▶ [Written instruction]
Reproduce the following records verbatim, line by line, covering all of them.

▶ [Extracted records]

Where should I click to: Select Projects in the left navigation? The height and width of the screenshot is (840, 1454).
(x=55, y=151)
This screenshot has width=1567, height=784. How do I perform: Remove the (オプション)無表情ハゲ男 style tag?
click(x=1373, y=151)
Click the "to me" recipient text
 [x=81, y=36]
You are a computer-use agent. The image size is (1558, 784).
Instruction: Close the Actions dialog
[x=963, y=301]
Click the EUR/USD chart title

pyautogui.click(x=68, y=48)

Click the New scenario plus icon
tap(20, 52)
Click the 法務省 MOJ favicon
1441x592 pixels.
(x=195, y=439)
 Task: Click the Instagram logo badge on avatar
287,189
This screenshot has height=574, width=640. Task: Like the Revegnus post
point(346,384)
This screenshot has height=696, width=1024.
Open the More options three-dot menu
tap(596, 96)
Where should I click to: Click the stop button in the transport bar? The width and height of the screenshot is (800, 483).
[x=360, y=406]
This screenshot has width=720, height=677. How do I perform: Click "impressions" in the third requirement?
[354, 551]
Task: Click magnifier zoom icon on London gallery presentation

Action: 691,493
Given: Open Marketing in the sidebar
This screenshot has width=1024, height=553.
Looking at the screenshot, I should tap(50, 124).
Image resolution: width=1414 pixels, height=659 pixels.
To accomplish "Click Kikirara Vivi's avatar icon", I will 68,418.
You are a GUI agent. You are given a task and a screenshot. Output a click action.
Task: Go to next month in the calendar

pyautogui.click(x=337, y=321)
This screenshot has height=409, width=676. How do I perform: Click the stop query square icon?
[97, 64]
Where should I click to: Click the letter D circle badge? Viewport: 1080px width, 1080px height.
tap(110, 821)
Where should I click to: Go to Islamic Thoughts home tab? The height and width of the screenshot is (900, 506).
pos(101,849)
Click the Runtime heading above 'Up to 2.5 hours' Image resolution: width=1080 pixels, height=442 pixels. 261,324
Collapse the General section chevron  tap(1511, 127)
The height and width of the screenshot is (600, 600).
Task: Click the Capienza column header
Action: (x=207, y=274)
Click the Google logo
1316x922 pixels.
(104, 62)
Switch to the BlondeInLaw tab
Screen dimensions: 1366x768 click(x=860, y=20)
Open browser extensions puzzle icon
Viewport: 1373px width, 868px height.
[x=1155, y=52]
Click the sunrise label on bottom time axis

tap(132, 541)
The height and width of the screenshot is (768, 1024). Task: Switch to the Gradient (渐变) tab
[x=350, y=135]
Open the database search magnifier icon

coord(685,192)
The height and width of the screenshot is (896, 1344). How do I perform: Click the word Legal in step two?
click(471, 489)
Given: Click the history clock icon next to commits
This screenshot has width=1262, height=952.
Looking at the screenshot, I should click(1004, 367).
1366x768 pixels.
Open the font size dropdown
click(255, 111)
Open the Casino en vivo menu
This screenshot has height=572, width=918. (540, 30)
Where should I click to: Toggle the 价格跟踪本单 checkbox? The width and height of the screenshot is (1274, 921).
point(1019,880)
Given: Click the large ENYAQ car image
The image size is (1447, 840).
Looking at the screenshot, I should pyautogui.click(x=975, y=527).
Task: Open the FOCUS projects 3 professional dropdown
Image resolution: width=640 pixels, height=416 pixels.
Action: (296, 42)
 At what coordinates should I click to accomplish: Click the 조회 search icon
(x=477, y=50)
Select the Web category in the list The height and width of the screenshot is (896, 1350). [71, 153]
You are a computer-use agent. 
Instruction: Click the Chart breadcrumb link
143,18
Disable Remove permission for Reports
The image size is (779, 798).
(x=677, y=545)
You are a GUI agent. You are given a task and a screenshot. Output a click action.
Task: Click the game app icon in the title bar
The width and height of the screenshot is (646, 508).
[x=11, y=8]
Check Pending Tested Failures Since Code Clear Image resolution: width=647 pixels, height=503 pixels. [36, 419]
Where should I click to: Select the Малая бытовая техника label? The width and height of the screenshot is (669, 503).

▶ [The reply]
Where should I click to: Select Projects in the left navigation? The height and width of the screenshot is (840, 1454).
(x=55, y=151)
This screenshot has width=1567, height=784. How do I perform: Remove the (オプション)無表情ハゲ男 style tag?
click(x=1373, y=151)
Click the "to me" recipient text
 [x=81, y=36]
You are a computer-use agent. The image size is (1558, 784).
Instruction: Close the Actions dialog
[x=963, y=301]
Click the EUR/USD chart title

pyautogui.click(x=68, y=48)

Click the New scenario plus icon
tap(20, 52)
Click the 法務省 MOJ favicon
1441x592 pixels.
(x=195, y=439)
 Task: Click the Instagram logo badge on avatar
287,189
This screenshot has height=574, width=640. Task: Like the Revegnus post
point(346,384)
This screenshot has height=696, width=1024.
Open the More options three-dot menu
tap(596, 96)
Where should I click to: Click the stop button in the transport bar? The width and height of the screenshot is (800, 483).
[x=360, y=406]
This screenshot has width=720, height=677. How do I perform: Click "impressions" in the third requirement?
[354, 551]
Task: Click magnifier zoom icon on London gallery presentation

Action: 691,493
Given: Open Marketing in the sidebar
This screenshot has width=1024, height=553.
Looking at the screenshot, I should tap(50, 124).
Image resolution: width=1414 pixels, height=659 pixels.
To accomplish "Click Kikirara Vivi's avatar icon", I will 68,418.
You are a GUI agent. You are given a task and a screenshot. Output a click action.
Task: Go to next month in the calendar

pyautogui.click(x=337, y=321)
This screenshot has height=409, width=676. How do I perform: Click the stop query square icon?
[97, 64]
Where should I click to: Click the letter D circle badge? Viewport: 1080px width, 1080px height.
tap(110, 821)
Where should I click to: Go to Islamic Thoughts home tab? The height and width of the screenshot is (900, 506).
pos(101,849)
Click the Runtime heading above 'Up to 2.5 hours' Image resolution: width=1080 pixels, height=442 pixels. 261,324
Collapse the General section chevron  tap(1511, 127)
The height and width of the screenshot is (600, 600).
Task: Click the Capienza column header
Action: (x=207, y=274)
Click the Google logo
1316x922 pixels.
(104, 62)
Switch to the BlondeInLaw tab
Screen dimensions: 1366x768 click(x=860, y=20)
Open browser extensions puzzle icon
Viewport: 1373px width, 868px height.
[x=1155, y=52]
Click the sunrise label on bottom time axis

tap(132, 541)
The height and width of the screenshot is (768, 1024). Task: Switch to the Gradient (渐变) tab
[x=350, y=135]
Open the database search magnifier icon

coord(685,192)
The height and width of the screenshot is (896, 1344). How do I perform: Click the word Legal in step two?
click(471, 489)
Given: Click the history clock icon next to commits
This screenshot has width=1262, height=952.
Looking at the screenshot, I should click(1004, 367).
1366x768 pixels.
Open the font size dropdown
click(255, 111)
Open the Casino en vivo menu
This screenshot has height=572, width=918. (540, 30)
Where should I click to: Toggle the 价格跟踪本单 checkbox? The width and height of the screenshot is (1274, 921).
point(1019,880)
Given: Click the large ENYAQ car image
The image size is (1447, 840).
Looking at the screenshot, I should pyautogui.click(x=975, y=527).
Task: Open the FOCUS projects 3 professional dropdown
Image resolution: width=640 pixels, height=416 pixels.
Action: (296, 42)
 At what coordinates should I click to accomplish: Click the 조회 search icon
(x=477, y=50)
Select the Web category in the list The height and width of the screenshot is (896, 1350). [71, 153]
You are a computer-use agent. 
Instruction: Click the Chart breadcrumb link
143,18
Disable Remove permission for Reports
The image size is (779, 798).
(x=677, y=545)
You are a GUI agent. You are given a task and a screenshot. Output a click action.
Task: Click the game app icon in the title bar
The width and height of the screenshot is (646, 508).
[x=11, y=8]
Check Pending Tested Failures Since Code Clear Image resolution: width=647 pixels, height=503 pixels. [36, 419]
Where should I click to: Select the Малая бытовая техника label? The width and height of the screenshot is (669, 503).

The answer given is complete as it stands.